Why they call me the puke master!!!

Discussion in 'Real Life Stories' started by eome, Jan 13, 2002.

  1. Right then... In the real world I go by the name of Switch- it is not important why now but i will tell u some time in the future if ur interested. So anyways. I usualy go round to a friends house to smoke dope- he gets it of another friend who gets it off his dealer anyways we get it reasonably cheap and just smoke a little a lot- anyways we were going to both chip in and buy a little more dope so.... we did and before i knew it i had my own little stash of dope in my bedroom.
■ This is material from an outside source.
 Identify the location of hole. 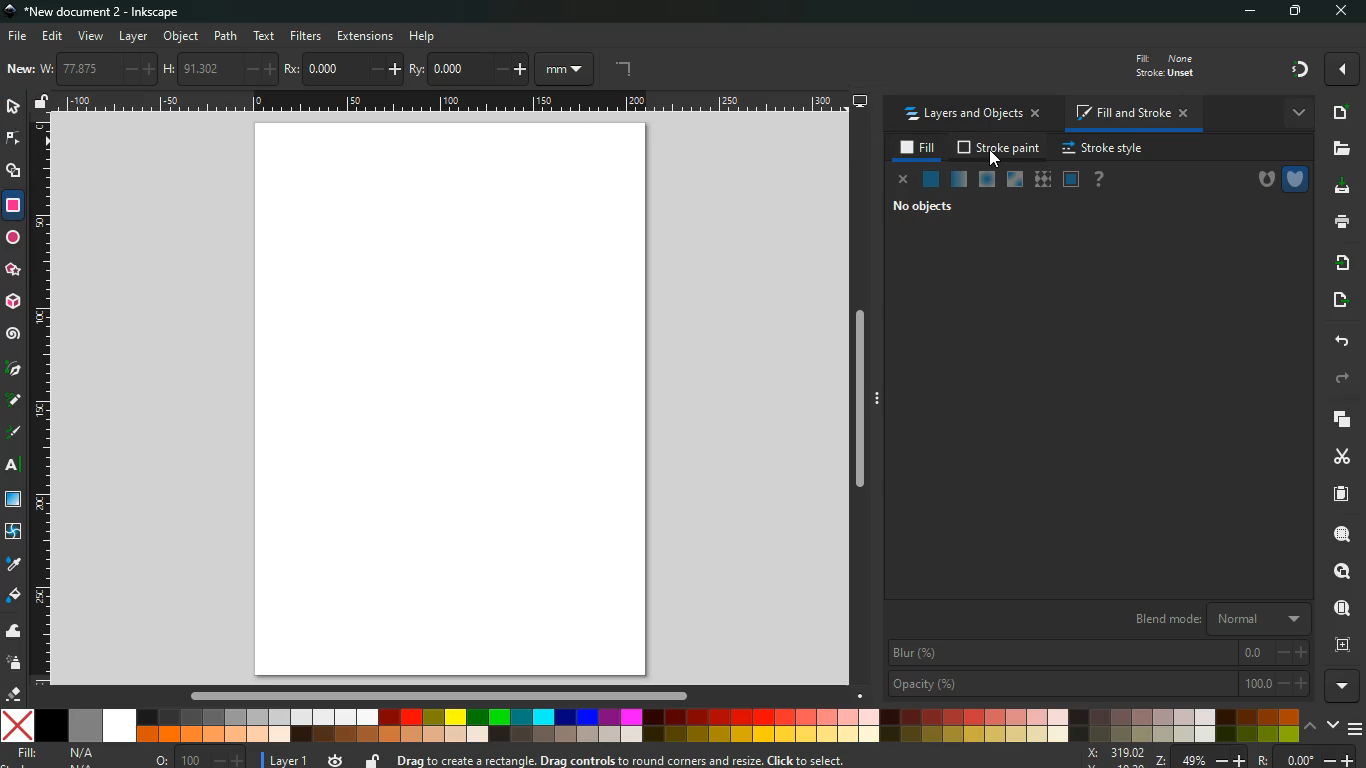
(1258, 180).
Anyways that unfortunately went unused as my mother just REFUSED to leave me alone. So then one night my other friend rings me up- BIG NATION OF ALCOHOLICS PISSUP TONIGHT AND UR INVITED MATE- now when the NOA have a pissup i make SURE that i'm there- come hell or high bong water.

    So that night we get drinking LOTS and LOTS and LOTS. We're absoluteley smashed (in fact i was so smashed that i forgot that ganja and alcohol don't mix well with me!!!) So we get talking and I tell the other guys that i have braught a little ganj and my wood with me. GREAT they say (even the oen who doesn't smoke at his house- who was the host) right so we all get smokin (but we're just too drunk to realise how stoned we're gettin and don't even feel any effect). So that night- soon after smoking I realise that I feel sick- so with my pipe in two peices in my pocket i say- "Beeeeeeeennn I feel sick" The reply was "don't fuking puke my mum's coming in!!!!" I manage to hold it down.... until his mum popped her head around the door- I put my hands over my face but it's too late. I vom. Three two metre long sprays of vomit come out of my mouth and redecorate the room in a nice chunky beige... hit the guys and miss his mother by inches. I look down and it's all over me- all of my clothes(which is why they call me the puke master but i'm involved in the story now so). So his mother- being understanding- gives me a change of clothes and washes mine so that my mother won't find out that i puked. So she empties my pockets!!!! THE PIPE!!!! Everyone grabbed that v quickly and hid it away- still she saw it tho and they spent the rest of the night in a cold office me collapsed on their couch shitting themselves cos she saw the pipe. The next morning i felt realy embarassed that i had vomited- but they told me that it was nothing and even played me a rendition of D.R.U.N.K. (available from morpheus now) modified to say "everybody must puke up" instead of "everybody must get drunk" I knew i'd been forgiven. I finaly went home in my own clothes. And realised that i had left the drunken plans for a great big smoking party at his house in his kitchen.... luckily they found it... and all was well
  2. Cool story bro.
  3. Cool story bro.
  4. this post is from 2002. i totally thought he was talking about meth, by saying "dope". haha, he must be european
  5. yeah but he also uses the word "ganj" so i doubt he was talking about meth
  6. i smoke dope
    i try to buy more dope
    me and my boys do dope
    soon i have my own stash of dope
  7. grave diggers
  8. wonder if OP is still the puke master 8+ years later
  9. dam THUG LIFE
  10. hahah omg this is from fuckin '02
  11. Yup. InnerPeace got banned for bumping old threads.
  12. If he responds to this post, I will shit myself.
  13. i wonder if he is still the puke master

  14. It's a regional thing. When I lived in Arkansas dope was weed. Here in Kentucky it is meth. Anyone who has ever seen Pantera live has heard Phil Anselmo tell the audience to keep smoking dope, which any Pantera fans will know as weed as they were pretty big into it.

    Edit: I've also noticed a lot of older people refer to it as dope to.